His latest project, at time of this writing not even up on his site yet, is this spiral staircase made almost entirely of plywood. (There is a steel pole up the middle.)
What’s really fascinating is how Ben takes a common material, plywood, and using an X-carve, a CNC machine you can build from a kit, cuts out the treads that then stack up on top of each other to build the stair. This is the stuff of dreams just a decade ago. As Ben notes, “the project harnesses the power of new tools like CNC machines yet still requires traditional tools like drills and sanders.” And labor- it takes him about two hours per step to assemble.
Each step uses twelve layers of plywood, about 1-1/4 sheets per step. One could quibble that it is not very efficient in its use of materials; given the amount of plywood that is in the stair and the also large amount that was left after the treads were cut out. And he still has to figure out a handrail.
There also are many manufacturers of prefabricated spiral stairs; people have been making them since the Victorian era. It may not really be logical or efficient to build one out of plywood like this. But it certainly is impressive to see it done, to see that a good designer with a good CNC machine and a pile of plywood can build just about anything these days.

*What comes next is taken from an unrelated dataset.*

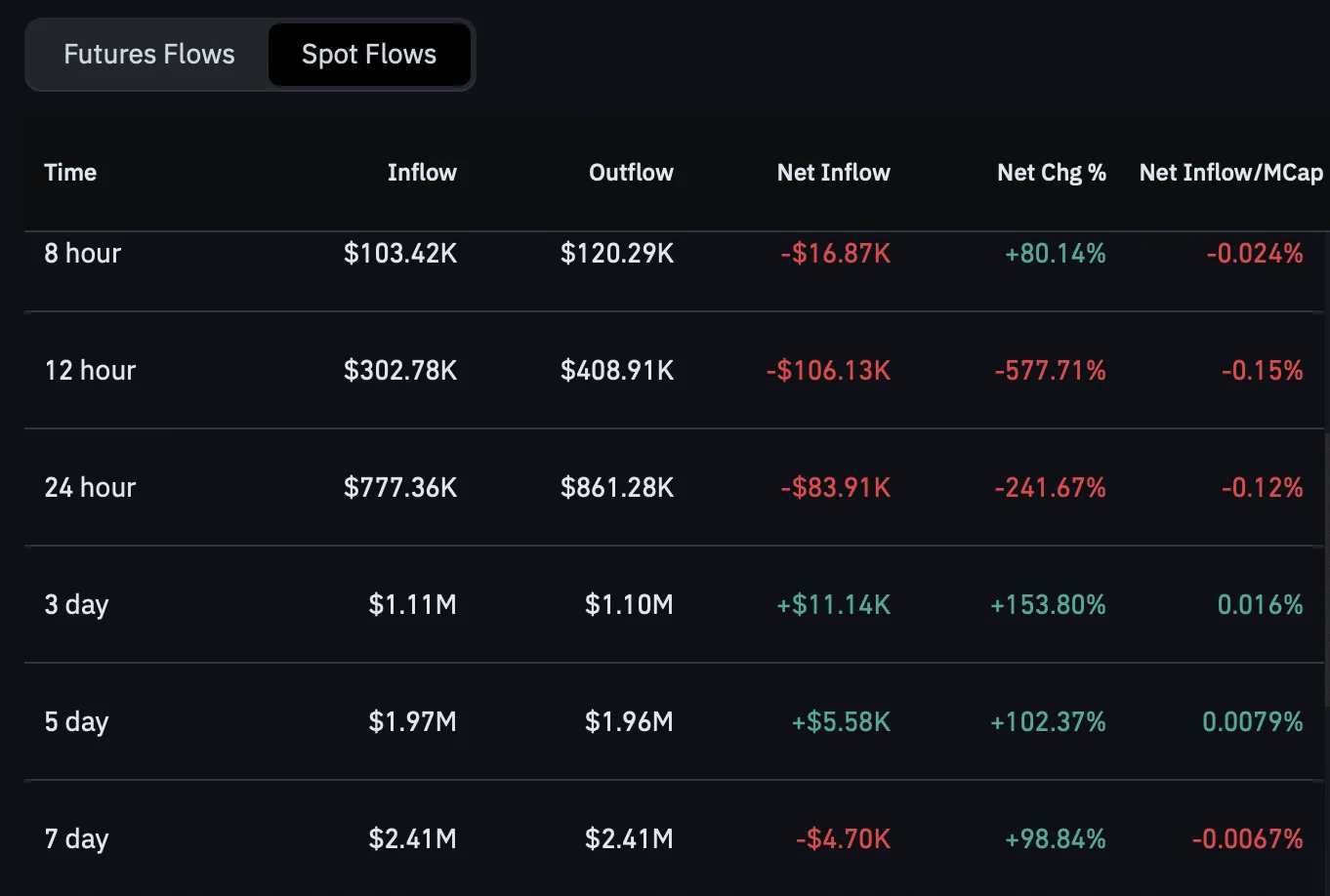Sort by the Time column header

[70, 173]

It raises a few questions for me; I love this kind of digital fabrication, going straight from design to CNC machine, from stack of plywood to finished product. I raved about it when FACIT did this with houses. I also love wood, because of the way it sequesters carbon.
On the other hand, that's a lot of wood; perhaps some things are better made in a factory, particularly when they are such repetitive elements like stair treads. What do you think?